═════ Extract ═════
In an era where market shocks feel like quarterly events, Alliance Witan PLC (LSE: ATW) just delivered something refreshingly predictable: its 58th year of consecutive dividend growth is now set to become 59. The trust’s half-year results reveal a portfolio dancing through geopolitical landmines – Trump tariffs, Middle East conflicts, and whipsawing currencies – with impressive poise. While the numbers show a slight dip, the real story lies in the trust’s defensive footwork and that glorious dividend trajectory.

By the Numbers: Steady as She Goes

  • NAV Total Return: -0.7% (vs. MSCI ACWI benchmark +0.6%)
═════
(Given task A) Extract everything from "In an era where" down to "ACWI benchmark +0.6%)" in the Alliance Witan excerpt, word for word.
(Given task B) List each geopolitical landmine that the Alliance Witan excerpt says the portfolio danced through.
The records after the Alliance Witan excerpt are separate material with no connection to it.
═════ Given records ═════
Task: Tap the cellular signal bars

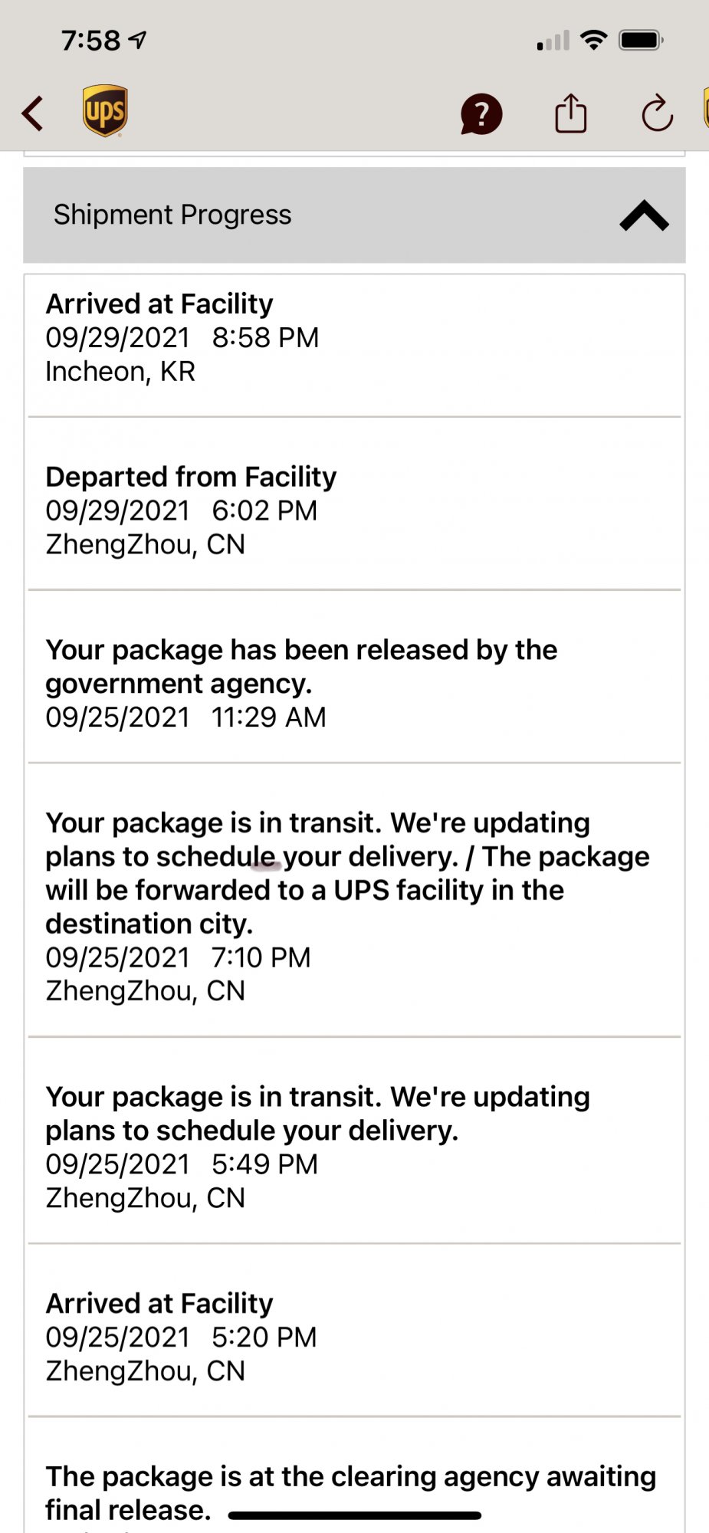Action: point(553,41)
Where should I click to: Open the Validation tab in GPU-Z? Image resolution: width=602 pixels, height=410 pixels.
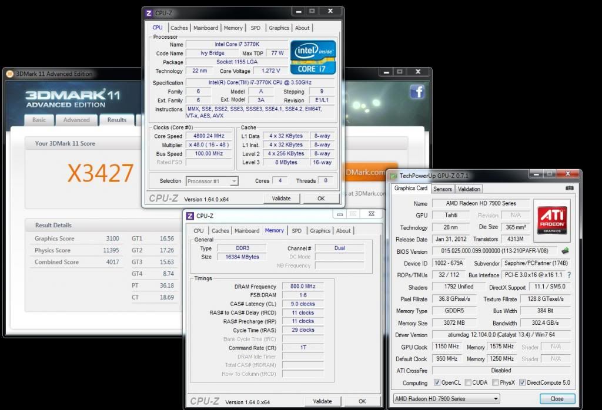(x=469, y=189)
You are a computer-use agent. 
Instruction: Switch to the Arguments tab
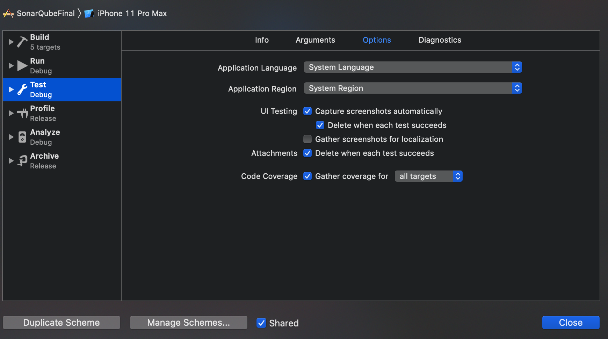coord(315,40)
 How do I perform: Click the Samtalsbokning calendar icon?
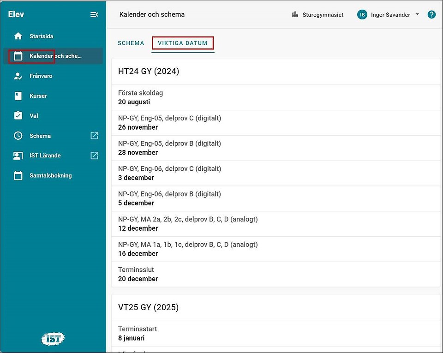click(18, 175)
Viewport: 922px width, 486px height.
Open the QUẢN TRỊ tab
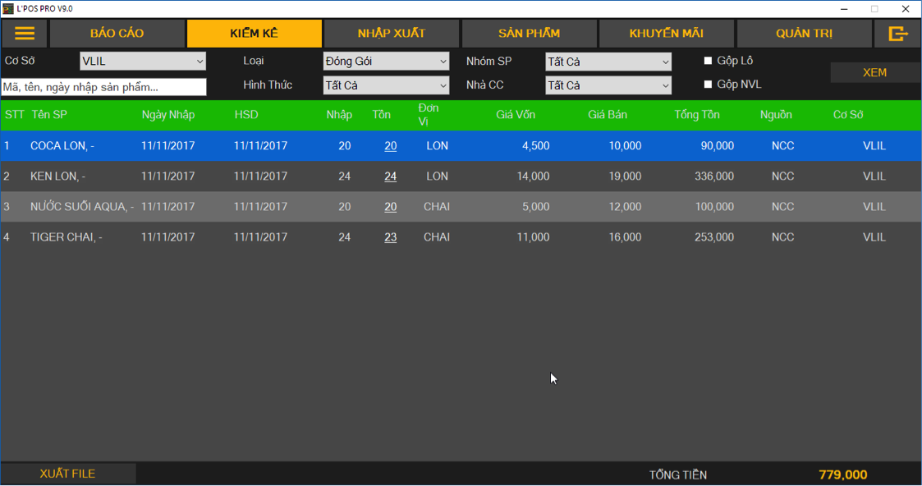804,34
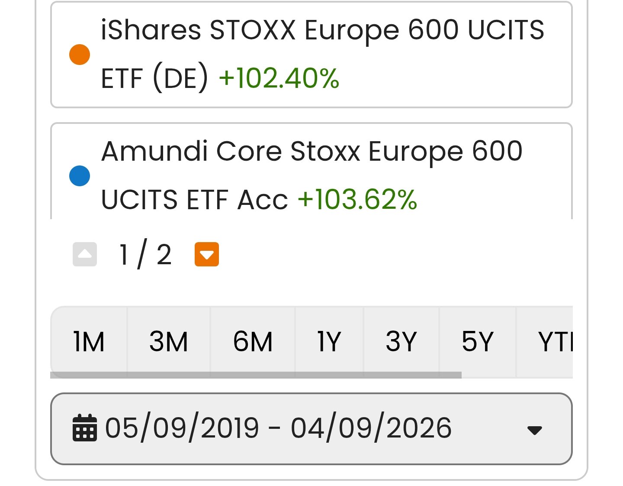This screenshot has height=486, width=623.
Task: Select the YTD period option
Action: coord(545,341)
═════
(Worked answer A)
In an era where market shocks feel like quarterly events, Alliance Witan PLC (LSE: ATW) just delivered something refreshingly predictable: its 58th year of consecutive dividend growth is now set to become 59. The trust’s half-year results reveal a portfolio dancing through geopolitical landmines – Trump tariffs, Middle East conflicts, and whipsawing currencies – with impressive poise. While the numbers show a slight dip, the real story lies in the trust’s defensive footwork and that glorious dividend trajectory.

By the Numbers: Steady as She Goes

  • NAV Total Return: -0.7% (vs. MSCI ACWI benchmark +0.6%)

(Worked answer B)
- Trump tariffs
- Middle East conflicts
- whipsawing currencies